FL is also emerging as a new paradigm for nonlinear modeling, especially to represent certain kinds of uncertainty with more rigor [9,10]. FL-based systems have the following features: (1) they are based on multivalued logic as against bivalued (crisp) logic, (2) they do not have any specific architecture like neural networks, (3) they are based on certain rules that need to be a priori specified, (4) FL is a machine-intelligent approach in which desired behavior can be specified by the rules through which an expert’s (design engineer’s) experience can be captured, (5) FL/S deals with approximate reasoning in uncertain situations where truth is a matter of degree, and (6) a fuzzy system is based on the computational mechanism (algorithm) with which decisions can be inferred in spite of incomplete knowledge. This is the process of the inference engine. FL-based control is suitable for multi­variable and nonlinear processes. The measured plant variables are first fuzzified. Then the inference engine is invoked. Finally, the results are defuzzified to convert the composite membership function of the output into a single crisp value. This specifies the desired control action. Heuristic fuzzy control does not require deep knowledge of the controlled process. Heuristic knowledge of the control policy should be known a priori.

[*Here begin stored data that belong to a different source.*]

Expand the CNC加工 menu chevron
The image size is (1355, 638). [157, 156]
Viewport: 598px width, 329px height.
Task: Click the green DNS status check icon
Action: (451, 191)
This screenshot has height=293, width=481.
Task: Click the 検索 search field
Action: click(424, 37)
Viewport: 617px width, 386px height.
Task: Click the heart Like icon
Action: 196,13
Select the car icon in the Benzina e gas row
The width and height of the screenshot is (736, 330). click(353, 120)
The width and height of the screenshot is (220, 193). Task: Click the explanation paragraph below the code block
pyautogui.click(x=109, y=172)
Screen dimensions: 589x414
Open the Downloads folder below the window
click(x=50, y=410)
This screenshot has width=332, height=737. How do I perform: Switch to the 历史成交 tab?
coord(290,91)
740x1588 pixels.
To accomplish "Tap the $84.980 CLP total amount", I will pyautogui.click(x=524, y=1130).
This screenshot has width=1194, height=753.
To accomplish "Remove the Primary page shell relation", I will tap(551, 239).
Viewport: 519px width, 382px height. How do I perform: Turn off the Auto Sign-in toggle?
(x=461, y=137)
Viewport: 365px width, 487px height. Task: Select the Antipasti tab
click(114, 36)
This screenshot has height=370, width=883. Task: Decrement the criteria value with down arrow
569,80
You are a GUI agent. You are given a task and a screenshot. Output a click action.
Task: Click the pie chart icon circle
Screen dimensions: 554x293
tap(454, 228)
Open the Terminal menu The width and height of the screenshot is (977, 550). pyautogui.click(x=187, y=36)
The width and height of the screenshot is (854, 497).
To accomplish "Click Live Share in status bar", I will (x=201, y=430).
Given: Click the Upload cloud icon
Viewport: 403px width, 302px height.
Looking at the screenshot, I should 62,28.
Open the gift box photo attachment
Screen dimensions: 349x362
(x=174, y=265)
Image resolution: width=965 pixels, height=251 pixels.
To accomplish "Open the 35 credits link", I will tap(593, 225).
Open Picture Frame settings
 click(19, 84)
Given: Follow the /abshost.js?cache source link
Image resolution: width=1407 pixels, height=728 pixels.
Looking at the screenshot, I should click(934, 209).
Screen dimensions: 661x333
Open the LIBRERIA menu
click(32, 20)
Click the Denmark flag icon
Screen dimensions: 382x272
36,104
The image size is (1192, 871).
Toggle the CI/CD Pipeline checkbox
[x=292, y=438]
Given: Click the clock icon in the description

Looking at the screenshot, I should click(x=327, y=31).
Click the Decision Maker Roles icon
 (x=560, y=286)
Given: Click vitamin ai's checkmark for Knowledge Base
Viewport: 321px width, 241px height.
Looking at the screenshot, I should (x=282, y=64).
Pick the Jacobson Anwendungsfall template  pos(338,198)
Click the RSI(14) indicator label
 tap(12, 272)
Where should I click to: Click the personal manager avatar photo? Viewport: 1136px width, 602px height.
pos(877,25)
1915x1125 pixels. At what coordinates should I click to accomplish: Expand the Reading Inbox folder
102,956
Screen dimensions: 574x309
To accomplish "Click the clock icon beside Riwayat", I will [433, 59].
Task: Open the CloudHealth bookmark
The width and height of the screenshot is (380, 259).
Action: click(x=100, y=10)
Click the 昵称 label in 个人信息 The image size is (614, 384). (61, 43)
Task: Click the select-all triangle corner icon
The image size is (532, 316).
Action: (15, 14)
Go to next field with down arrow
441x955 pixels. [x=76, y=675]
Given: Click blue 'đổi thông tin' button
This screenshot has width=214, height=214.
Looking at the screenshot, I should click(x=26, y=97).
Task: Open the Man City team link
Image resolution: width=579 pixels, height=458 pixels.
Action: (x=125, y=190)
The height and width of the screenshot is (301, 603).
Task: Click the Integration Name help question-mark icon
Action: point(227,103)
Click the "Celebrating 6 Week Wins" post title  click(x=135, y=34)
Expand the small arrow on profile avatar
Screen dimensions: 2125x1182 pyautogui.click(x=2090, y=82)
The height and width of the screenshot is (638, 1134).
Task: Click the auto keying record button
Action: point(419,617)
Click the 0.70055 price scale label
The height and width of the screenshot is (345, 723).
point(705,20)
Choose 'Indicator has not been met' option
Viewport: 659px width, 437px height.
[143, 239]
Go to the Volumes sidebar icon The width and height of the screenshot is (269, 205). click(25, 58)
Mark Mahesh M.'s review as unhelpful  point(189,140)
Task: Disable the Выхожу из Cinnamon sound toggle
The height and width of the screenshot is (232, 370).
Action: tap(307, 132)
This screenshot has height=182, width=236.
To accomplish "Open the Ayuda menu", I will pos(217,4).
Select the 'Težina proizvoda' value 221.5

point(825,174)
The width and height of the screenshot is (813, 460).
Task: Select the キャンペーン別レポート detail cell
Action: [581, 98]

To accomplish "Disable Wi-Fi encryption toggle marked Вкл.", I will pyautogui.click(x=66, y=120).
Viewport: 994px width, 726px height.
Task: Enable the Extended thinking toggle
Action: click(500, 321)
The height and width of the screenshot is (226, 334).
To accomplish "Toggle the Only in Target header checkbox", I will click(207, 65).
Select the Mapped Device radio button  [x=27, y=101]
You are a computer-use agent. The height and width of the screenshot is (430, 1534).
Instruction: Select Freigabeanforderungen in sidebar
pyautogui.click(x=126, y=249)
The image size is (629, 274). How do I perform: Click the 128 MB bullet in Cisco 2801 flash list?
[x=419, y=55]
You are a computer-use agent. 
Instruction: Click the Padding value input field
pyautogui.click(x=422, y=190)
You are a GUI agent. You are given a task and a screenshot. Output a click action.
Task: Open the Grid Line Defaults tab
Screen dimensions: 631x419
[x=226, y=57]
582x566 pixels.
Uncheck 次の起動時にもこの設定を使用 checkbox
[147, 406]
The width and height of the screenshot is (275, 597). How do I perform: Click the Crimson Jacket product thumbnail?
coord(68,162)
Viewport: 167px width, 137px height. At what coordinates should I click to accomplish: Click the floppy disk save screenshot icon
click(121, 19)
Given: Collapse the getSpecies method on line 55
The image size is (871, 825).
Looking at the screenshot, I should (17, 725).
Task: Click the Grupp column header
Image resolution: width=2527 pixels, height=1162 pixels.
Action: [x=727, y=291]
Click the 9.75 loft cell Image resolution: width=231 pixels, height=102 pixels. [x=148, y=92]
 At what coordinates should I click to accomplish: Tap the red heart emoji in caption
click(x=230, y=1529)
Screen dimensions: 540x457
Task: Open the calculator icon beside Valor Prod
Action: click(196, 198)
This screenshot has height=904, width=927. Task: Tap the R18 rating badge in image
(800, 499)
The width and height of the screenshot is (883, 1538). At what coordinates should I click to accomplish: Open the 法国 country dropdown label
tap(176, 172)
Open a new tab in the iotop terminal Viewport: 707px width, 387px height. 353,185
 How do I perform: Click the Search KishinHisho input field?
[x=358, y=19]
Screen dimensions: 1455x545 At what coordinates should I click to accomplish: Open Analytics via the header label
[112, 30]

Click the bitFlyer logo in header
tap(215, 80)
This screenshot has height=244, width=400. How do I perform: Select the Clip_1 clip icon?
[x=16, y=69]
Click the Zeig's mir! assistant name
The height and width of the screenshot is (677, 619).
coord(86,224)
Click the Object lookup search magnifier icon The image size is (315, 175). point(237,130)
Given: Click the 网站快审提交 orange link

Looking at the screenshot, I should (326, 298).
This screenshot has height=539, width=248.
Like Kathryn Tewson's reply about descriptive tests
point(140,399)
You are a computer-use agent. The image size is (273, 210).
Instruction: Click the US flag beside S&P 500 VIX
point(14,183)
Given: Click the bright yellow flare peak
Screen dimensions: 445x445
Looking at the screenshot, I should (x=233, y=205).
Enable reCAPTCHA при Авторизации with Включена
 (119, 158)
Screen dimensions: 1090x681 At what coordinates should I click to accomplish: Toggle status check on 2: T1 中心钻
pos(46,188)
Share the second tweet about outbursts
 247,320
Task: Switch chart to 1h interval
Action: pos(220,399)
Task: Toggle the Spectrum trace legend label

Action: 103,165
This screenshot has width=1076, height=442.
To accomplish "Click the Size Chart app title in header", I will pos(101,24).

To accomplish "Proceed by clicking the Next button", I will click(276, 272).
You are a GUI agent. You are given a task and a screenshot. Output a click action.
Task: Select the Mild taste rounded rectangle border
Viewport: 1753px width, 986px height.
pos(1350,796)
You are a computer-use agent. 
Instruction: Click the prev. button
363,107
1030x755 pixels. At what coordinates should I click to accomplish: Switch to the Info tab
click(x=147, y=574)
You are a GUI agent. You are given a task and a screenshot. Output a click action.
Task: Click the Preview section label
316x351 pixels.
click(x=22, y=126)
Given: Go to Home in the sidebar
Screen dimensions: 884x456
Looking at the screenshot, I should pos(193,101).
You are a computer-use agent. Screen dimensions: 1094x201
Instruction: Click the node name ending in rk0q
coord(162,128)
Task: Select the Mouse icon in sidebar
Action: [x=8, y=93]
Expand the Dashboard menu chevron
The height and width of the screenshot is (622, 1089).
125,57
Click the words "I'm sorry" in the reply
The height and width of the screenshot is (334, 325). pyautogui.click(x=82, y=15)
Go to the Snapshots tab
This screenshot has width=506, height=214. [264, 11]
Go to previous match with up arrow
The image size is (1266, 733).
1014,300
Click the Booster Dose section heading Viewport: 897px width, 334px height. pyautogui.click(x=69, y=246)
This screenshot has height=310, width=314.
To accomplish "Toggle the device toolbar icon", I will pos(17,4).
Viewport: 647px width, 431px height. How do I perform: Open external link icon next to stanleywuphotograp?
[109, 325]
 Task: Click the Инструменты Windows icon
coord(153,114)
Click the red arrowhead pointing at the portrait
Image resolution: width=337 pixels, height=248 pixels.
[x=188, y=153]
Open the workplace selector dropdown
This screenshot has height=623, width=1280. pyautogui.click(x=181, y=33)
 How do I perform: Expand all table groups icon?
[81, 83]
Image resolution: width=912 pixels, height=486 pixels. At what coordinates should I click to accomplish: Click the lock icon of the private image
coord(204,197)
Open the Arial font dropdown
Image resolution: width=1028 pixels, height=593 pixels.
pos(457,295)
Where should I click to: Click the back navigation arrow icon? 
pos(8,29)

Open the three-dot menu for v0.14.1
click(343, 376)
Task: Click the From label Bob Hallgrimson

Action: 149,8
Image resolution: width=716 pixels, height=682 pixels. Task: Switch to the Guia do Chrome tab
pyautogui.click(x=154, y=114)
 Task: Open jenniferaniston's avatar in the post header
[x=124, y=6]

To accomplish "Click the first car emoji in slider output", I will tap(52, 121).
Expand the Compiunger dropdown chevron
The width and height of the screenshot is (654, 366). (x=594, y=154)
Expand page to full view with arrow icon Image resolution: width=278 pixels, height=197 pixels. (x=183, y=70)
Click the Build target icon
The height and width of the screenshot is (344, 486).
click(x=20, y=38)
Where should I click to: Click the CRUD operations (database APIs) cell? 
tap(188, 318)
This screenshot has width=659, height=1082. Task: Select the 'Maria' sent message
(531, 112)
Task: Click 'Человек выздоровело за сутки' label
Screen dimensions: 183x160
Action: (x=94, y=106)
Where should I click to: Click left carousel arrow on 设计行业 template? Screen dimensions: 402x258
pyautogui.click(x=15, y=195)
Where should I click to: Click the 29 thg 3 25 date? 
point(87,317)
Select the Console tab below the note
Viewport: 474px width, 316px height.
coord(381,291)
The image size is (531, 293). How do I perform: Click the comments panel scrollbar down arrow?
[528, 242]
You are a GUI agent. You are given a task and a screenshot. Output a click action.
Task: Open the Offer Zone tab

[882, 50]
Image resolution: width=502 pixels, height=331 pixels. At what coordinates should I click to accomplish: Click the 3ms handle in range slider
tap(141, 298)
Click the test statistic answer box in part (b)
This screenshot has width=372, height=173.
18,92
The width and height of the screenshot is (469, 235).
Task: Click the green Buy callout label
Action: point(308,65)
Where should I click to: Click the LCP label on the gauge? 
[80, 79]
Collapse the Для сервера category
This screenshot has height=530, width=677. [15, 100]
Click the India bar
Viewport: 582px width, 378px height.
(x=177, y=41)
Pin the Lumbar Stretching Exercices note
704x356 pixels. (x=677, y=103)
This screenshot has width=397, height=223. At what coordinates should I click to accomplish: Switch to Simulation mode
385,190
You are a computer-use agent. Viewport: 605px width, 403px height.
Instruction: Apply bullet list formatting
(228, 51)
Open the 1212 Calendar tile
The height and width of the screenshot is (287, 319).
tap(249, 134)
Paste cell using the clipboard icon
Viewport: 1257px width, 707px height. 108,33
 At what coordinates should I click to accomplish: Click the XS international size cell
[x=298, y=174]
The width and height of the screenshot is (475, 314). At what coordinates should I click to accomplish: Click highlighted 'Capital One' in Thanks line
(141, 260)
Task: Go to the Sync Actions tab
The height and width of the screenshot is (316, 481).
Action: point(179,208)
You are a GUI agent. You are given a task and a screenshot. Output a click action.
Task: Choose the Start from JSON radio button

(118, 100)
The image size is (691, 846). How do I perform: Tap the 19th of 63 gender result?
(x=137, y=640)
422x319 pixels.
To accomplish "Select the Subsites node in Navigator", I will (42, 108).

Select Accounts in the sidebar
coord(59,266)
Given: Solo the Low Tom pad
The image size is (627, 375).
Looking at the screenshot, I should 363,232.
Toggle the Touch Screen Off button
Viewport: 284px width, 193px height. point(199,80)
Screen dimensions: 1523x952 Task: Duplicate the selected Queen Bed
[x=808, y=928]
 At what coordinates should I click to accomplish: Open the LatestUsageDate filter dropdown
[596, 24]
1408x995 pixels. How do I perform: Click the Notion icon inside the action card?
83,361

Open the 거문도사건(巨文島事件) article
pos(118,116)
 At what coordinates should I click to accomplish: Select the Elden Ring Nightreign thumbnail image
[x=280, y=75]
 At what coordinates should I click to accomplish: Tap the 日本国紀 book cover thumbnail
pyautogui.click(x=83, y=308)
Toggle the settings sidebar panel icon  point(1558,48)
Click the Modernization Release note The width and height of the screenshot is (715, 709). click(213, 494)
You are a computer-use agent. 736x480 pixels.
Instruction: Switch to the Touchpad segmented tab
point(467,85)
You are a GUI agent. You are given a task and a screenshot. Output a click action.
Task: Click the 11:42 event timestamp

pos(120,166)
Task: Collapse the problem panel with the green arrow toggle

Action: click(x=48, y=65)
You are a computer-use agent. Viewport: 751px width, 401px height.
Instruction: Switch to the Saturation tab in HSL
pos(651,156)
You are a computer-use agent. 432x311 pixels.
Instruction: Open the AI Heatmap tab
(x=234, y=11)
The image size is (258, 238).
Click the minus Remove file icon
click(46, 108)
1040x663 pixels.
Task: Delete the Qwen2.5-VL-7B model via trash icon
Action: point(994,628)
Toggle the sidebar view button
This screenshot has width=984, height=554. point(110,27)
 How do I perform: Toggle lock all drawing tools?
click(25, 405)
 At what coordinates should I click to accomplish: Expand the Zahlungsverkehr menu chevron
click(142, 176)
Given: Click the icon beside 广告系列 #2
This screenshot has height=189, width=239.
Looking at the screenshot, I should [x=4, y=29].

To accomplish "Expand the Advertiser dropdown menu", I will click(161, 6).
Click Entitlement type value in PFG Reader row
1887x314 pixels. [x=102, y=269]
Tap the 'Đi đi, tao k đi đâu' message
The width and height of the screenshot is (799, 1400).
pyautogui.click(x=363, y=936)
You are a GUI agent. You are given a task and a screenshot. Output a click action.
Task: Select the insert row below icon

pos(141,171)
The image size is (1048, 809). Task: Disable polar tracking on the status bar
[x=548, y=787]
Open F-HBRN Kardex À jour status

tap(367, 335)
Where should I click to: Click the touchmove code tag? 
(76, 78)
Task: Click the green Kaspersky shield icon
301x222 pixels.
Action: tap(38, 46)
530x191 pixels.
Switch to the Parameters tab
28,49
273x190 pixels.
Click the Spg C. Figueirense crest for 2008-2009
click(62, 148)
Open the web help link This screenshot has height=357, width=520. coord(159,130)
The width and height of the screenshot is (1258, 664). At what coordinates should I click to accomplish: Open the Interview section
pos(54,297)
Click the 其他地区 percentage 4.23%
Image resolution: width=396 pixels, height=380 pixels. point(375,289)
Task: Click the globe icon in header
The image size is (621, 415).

There are several ways in which FL can be used to augment the flight-control system: (1) simulating pilot response to an aircraft that is not behaving as expected due to damage or failure, (2) incorporating complex nonlinear strategies based on the pilot’s or system design engineer’s inputs within the control law, (3) performing adaptive fuzzy gain scheduling (AGS) using the fuzzy relationships between the scheduling variables and controller parameters, and (4) in FL-based adaptive tuning of the Kalman filter for adaptive estimation/control.

ANNs IN CONTROL

ANNs are emerging paradigms for solving complex problems in science and engin­eering [7-10]. ANNs have the following features:

1. They mimic the behavior of the human brain.

2. They have massively parallel architecture.

3. They can be represented by adaptive circuits with an input channel, weights (parameters/coefficients), one or two hidden layers, and an output channel with some nonlinearities.

4. Weights can be tuned to obtain optimum performance of the neural network in modeling a dynamic system or nonlinear curve fitting.

5. They require a training algorithm to determine the weights.

6. They can have a feedback-type arrangement within the neuronal structure.

7. Trained network can be used to predict the behavior of the dynamic system.

8. They can be easily coded and validated using standard software procedures.

9. Optimally structured neural network architecture can be hardwired and embedded into a chip for practical applications—this will be the general­ization of the erstwhile analog circuits-cum-computers.

The neural network-based system can be truly termed as a new generation powerful parallel computer.

The aerodynamic model (used in the design of flight-control laws) could be highly nonlinear and dependent on many physical variables. The difference between the mathematical model and the real system may cause performance degradation. To overcome this drawback ANN can be used and the weights adjusted to compensate for the effect of the modeling errors. ANNs can be used for control augmentation in several ways: (1) conventional control can be aided by ANN controllers for online learning to represent the local inverse dynamics of an aircraft, (2) they can be used to attempt to compensate for uncertainty without explicitly identifying changes in the aircraft model, (3) the ANN nonlinearity can be made adaptive and used in the desired dynamics block of the flight controller, (4) the learning ability can be incorporated into the gain-scheduling process, and (5) they can be used in sensor/ actuator failure detection and management. Some of the benefits would be (1) the controller becomes more robust and more insensitive to the aircraft/plant parameter variations and (2) the online learning ability would be useful in handling certain unexpected behavior, in a limited way, leading to reconfigurable/restructurable control.